**READING TEXT**.
>> Start

CREATE TABLE reservation (
    during tsrange,
    EXCLUDE USING GIST (during WITH &&)
);

That constraint will prevent any overlapping values from existing in the table at the same time:

INSERT INTO reservation VALUES
    ('[2010-01-01 11:30, 2010-01-01 15:00)');
INSERT 0 1

INSERT INTO reservation VALUES
    ('[2010-01-01 14:45, 2010-01-01 15:45)');
ERROR:  conflicting key value violates exclusion constraint "reservation_during_excl"
DETAIL:  Key (during)=(["2010-01-01 14:45:00","2010-01-01 15:45:00")) conflicts
with existing key (during)=(["2010-01-01 11:30:00","2010-01-01 15:00:00")).

You can use the btree_gist extension to define exclusion constraints on plain scalar data types, which can then be combined with range exclusions for maximum flexibility. For example, after btree_gist is installed, the following constraint will reject overlapping ranges only if the meeting room numbers are equal:

CREATE EXTENSION btree_gist;
CREATE TABLE room_reservation (
    room text,
    during tsrange,
    EXCLUDE USING GIST (room WITH =, during WITH &&)
);

INSERT INTO room_reservation VALUES
    ('123A', '[2010-01-01 14:00, 2010-01-01 15:00)');
INSERT 0 1

INSERT INTO room_reservation VALUES
    ('123A', '[2010-01-01 14:30, 2010-01-01 15:30)');
ERROR:  conflicting key value violates exclusion constraint "room_reservation_room_during_excl"
DETAIL:  Key (room, during)=(123A, ["2010-01-01 14:30:00","2010-01-01 15:30:00")) conflicts
with existing key (room, during)=(123A, ["2010-01-01 14:00:00","2010-01-01 15:00:00")).

INSERT INTO room_reservation VALUES
    ('123B', '[2010-01-01 14:30, 2010-01-01 15:30)');
INSERT 0 1

8.15. 陣列

PostgreSQL allows columns of a table to be defined as variable-length multidimensional arrays. Arrays of any built-in or user-defined base type, enum type, composite type, range type, or domain can be created.

8.15.1. Declaration of Array Types

To illustrate the use of array types, we create this table:

CREATE TABLE sal_emp (
    name            text,
    pay_by_quarter  integer[],
    schedule        text[][]
);

As shown, an array data type is named by appending square brackets ([]) to the data type name of the array elements. The above command will create a table named sal_emp with a column of type text (name), a one-dimensional array of type integer (pay_by_quarter), which represents the employee's salary by quarter, and a two-dimensional array of text (schedule), which represents the employee's weekly schedule.

>> End

**WRITTEN EXERCISE 1**.
Using the PostgreSQL text, decide whether each statement agrees with it. Answer yes or no, and quote the words that settle it.
(a) The btree_gist extension allows exclusion constraints on plain scalar data types.
(b) The room_reservation constraint rejects overlapping ranges even when the room numbers differ.
(c) The schedule column of sal_emp is a one-dimensional array.
**WRITTEN EXERCISE 2**. Extend the PostgreSQL text by writing the passage that comes after its final sentence.

**DATA SHOWN**.
>> Start

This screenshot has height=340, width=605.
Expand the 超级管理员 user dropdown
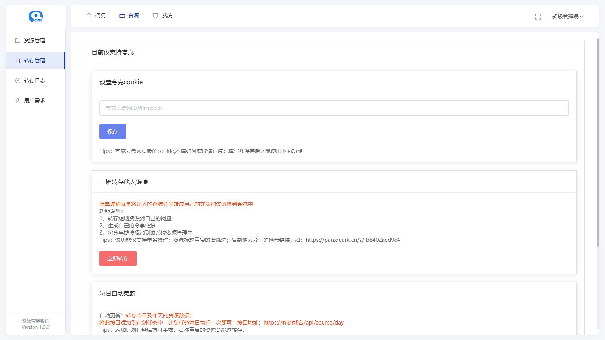click(x=568, y=17)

>> End

**TASK RESULT 1**.
(a) Yes: "You can use the btree_gist extension to define exclusion constraints on plain scalar data types"
(b) No: "the following constraint will reject overlapping ranges only if the meeting room numbers are equal"
(c) No: "a two-dimensional array of text (schedule)"

**TASK RESULT 2**.
The syntax for CREATE TABLE allows the exact size of arrays to be specified, for example:

CREATE TABLE tictactoe (
    squares   integer[3][3]
);

However, the current implementation ignores any supplied array size limits, i.e., the behavior is the same as for arrays of unspecified length.

The current implementation does not enforce the declared number of dimensions either. Arrays of a particular element type are all considered to be of the same type, regardless of size or number of dimensions. So, declaring the array size or number of dimensions in CREATE TABLE is simply documentation; it does not affect run-time behavior.

An alternative syntax, which conforms to the SQL standard by using the keyword ARRAY, can be used for one-dimensional arrays. pay_by_quarter could have been defined as:

    pay_by_quarter  integer ARRAY[4],

Or, if no array size is to be specified:

    pay_by_quarter  integer ARRAY,

As before, however, PostgreSQL does not enforce the size restriction in any case.

8.15.2. Array Value Input

To write an array value as a literal constant, enclose the element values within curly braces and separate them by commas. (If you know C, this is not unlike the C syntax for initializing structures.) You can put double quotes around any element value, and must do so if it contains commas or curly braces. (More details appear below.) Thus, the general format of an array constant is the following:

'{ val1 delim val2 delim ... }'

where delim is the delimiter character for the type, as recorded in its pg_type entry. Among the standard data types provided in the PostgreSQL distribution, all use a comma (,), except for type box which uses a semicolon (;). Each val is either a constant of the array element type, or a subarray. An example of an array constant is:

'{{1,2,3},{4,5,6},{7,8,9}}'

This constant is a two-dimensional, 3-by-3 array consisting of three subarrays of integers.

To set an element of an array constant to NULL, write NULL for the element value. (Any upper- or lower-case variant of NULL will do.) If you want an actual string value “NULL”, you must put double quotes around it.

(These kinds of array constants are actually only a special case of the generic type constants discussed in Section 4.1.2.7. The constant is initially treated as a string and passed to the array input conversion routine. An explicit type specification might be necessary.)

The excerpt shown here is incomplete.